Sigrid Nunez siedelt „Die Verletzlichen“ (2023) im Frühjahr 2020 in New York an, wo die Wohlhabenden dekameronenhaft die Stadt verlassen haben. Ihre Protagonistin sucht in der erstarrten Metropole Trost und Gesellschaft – als Papageien-Sitterin. Der Roman reflektiert damit nicht nur die Pandemie, sondern auch soziale Ungleichheiten.
Reflexion und Aufarbeitung
Mittlerweile sind wir in einer retrospektiven Betrachtung der Pandemie angekommen: Jüngst verarbeitete der Schweizer Jonas Lüscher in seinem mal begeistert, mal kritisch besprochenen Roman „Verzauberte Vorbestimmungen“ seine eigene Corona-Infektion.

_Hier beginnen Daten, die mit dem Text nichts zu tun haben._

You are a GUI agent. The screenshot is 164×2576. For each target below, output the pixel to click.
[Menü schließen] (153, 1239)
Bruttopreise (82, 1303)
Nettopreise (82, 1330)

Der Erzähler übersteht, genau wie der Autor Lüscher, die Krankheit nur dank moderner medizinischer Technik. Eine einschneidende Erfahrung für den Schriftsteller, die ihn dazu inspirierte, das Verhältnis Mensch und Maschine zu reflektieren.

Universale Geschichten stehen noch aus
Während Albert Camus’ „Die Pest“ von 1947 beispielsweise deutlich als politische Metapher verstanden werden kann – das algerische Oran („unsere Stadt“) ist verseucht von der Pest, wie die Welt versucht ist vom Faschismus der Nationalsozialisten – stehen die Allegorien für die Corona-Pandemie noch aus.
Welche tiefen Furchen hinterließ sie im gesamtgesellschaftlichen Zusammenhalt? Wie beeinflusste die Pandemie heutige politische Gesinnungen? Und hat sich danach manches zum Besseren entwickelt? Solche Auseinandersetzungen, die über das Dokumentarische hinausgehen und existenzielle Fragen in universelle Geschichten verwandeln, müssen literarisch noch erzählt werden.